Das Ziel der Reintegration von Mitarbeitern in den ersten Arbeitsmarkt kann von Beschäftigungsgesellschaften nur erreicht werden, wenn eine systematische Personalentwicklungsplanung und eine individuelle Qualifizierung erfolgen. Hinsichtlich des Qualifikationsbedarfs lassen sich vier Fortbildungsbereiche herausarbeiten: 1. das betriebswirtschaftliche Know-how des Managements, 2. die Qualifikationsanforderungen an Fachkräfte im Produktions- und Servicebereich, 3. die gezielte Weiterentwicklung beruflicher Qualifikationen auch während einer befristeten Beschäftigung, 4. die beruflichen Perspektiven problematischer Zielgruppen, die im Massnahmebereich beschäftigt werden. Der Beitrag kritisiert die Organisations- und Personalentwicklung in Beschäftigungsgesellschaften und skizziert Wege zur Verbesserung des Erwerbs und der Verwertung von Berufserfahrungen ihrer Mitarbeiter.
Auf dem Hintergrund der wirtschaftlichen Lage und der noch nicht erkennbaren Perspektive vieler neuer und alter Unternehmen kann gegenwärtig in den neuen Bundesländern noch nicht von einer effizienten beruflichen Weiterbildung gesprochen werden. Die vielen Maßnahmen mit einem breitgefächerten Angebot sind kein Indiz für einen schnellen wirtschaftlichen Aufschwung und schaffen schließlich auch keine neuen Arbeitsplätze. Der unkritische Transfer von Modellen beruflicher Weiterbildung aus den alten Bundesländern stößt auf erhebliche Probleme, die sowohl objektive als auch subjektive Ursachen haben.

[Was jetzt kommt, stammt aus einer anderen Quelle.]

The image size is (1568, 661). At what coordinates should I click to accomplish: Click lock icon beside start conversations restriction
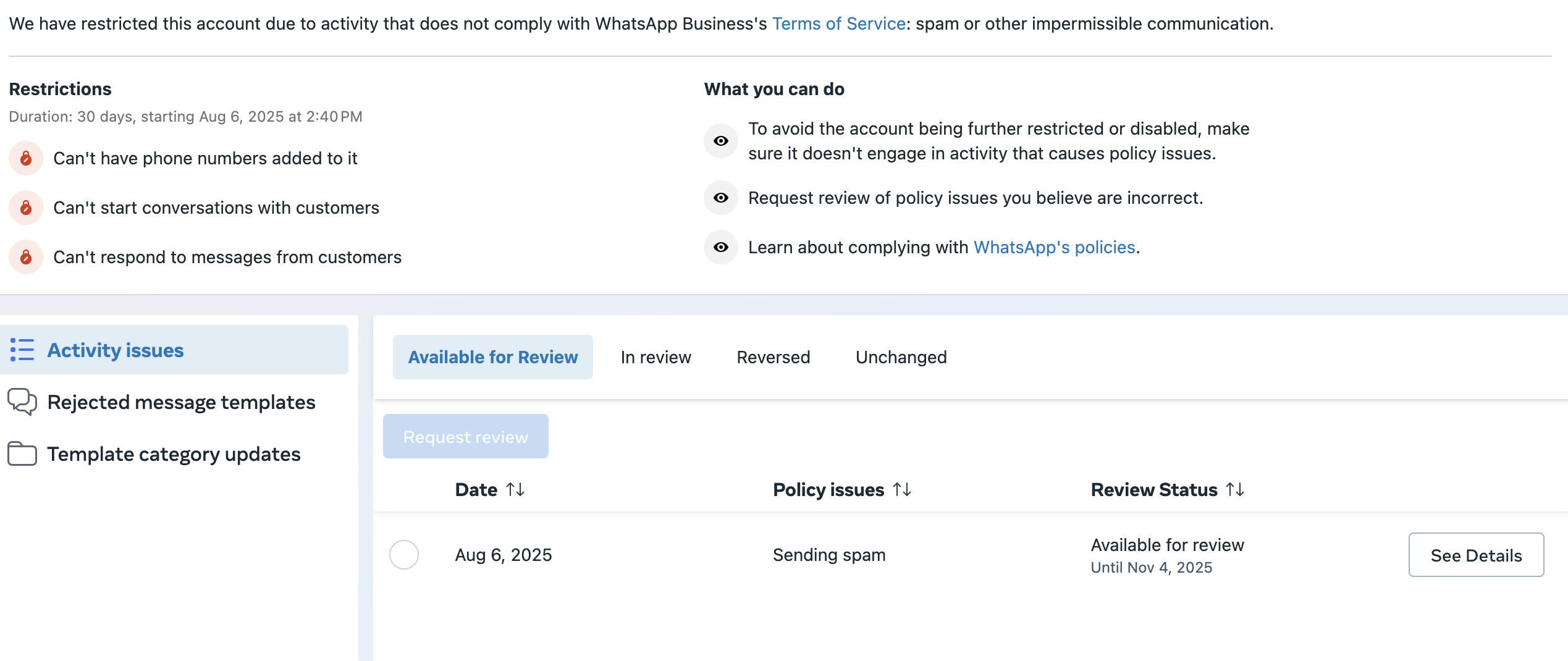[x=26, y=208]
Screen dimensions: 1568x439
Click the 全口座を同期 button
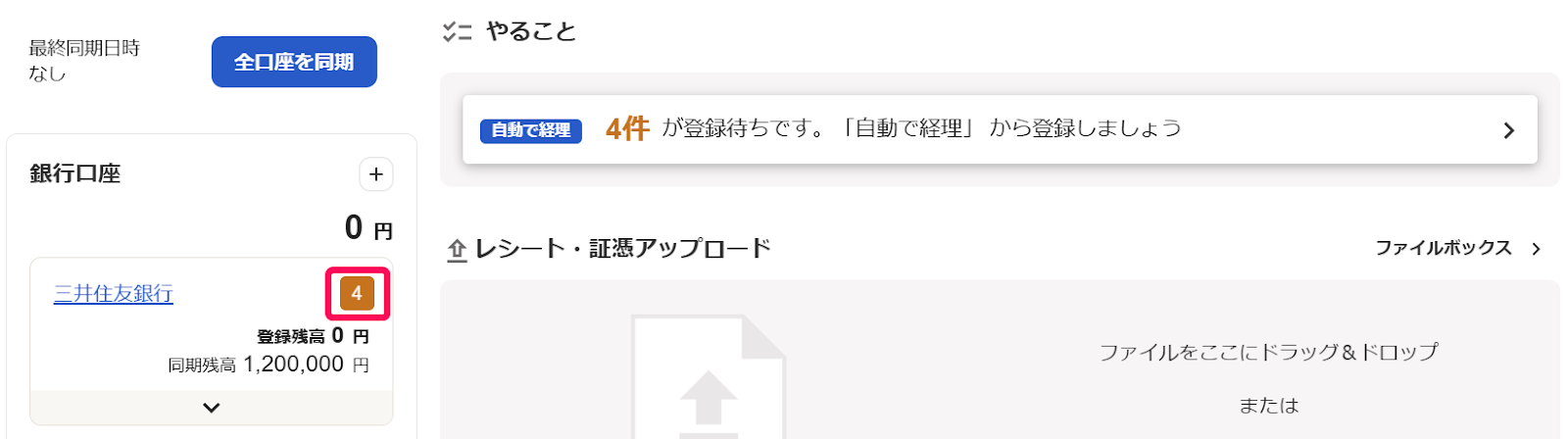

Die Überwindung alter Strukturen der zentralen staatlichen Reglementierung der betrieblichen Weiterbildung als Teil der früheren Planwirtschaft ist ein objektiver Prozeß, der offenbar komplizierter und vielschichtiger ist, als zunächst vermutet wurde. Der Markt als bestimmender Faktor beruflicher Weiterbildung kann sich in der Talsohle wirtschaftlicher Entwicklung nicht durchsetzen und damit nicht wirksam werden. Das führt bereits wieder dazu, daß von außen durch gezielte Maßnahmen in den Aufbau von vorgedachten Strukturen beruflicher (und individueller) Weiterbildung eingegriffen wird bzw. werden muß, um vielen verunsicherten Menschen in den neuen Bundesländern eine Perspektive aufzuzeigen.
Der Aufbau von Qualifizierungs- und Beschäftigungsgesellschaften ist dafür ein Beispiel. Die damit bereits vorgegebene Organisationsform und die inhaltliche Fremdbestimmung der beruflichen Weiterbildung durch andere sind nicht dazu angetan, Risikobereitschaft und Unternehmergeist der Menschen zu fördern. Der Selbstorientierung und Selbstbestimmung der Menschen auf der Suche nach dem persönlichen Lebensziel wird damit kein guter Dienst erwiesen.
Zum anderen liegen die größten Probleme und auch Reserven bei den Menschen, die sich beruflich weiterbilden, und bei den Bildungsträgern, die neues Wissen und Können vermitteln wollen.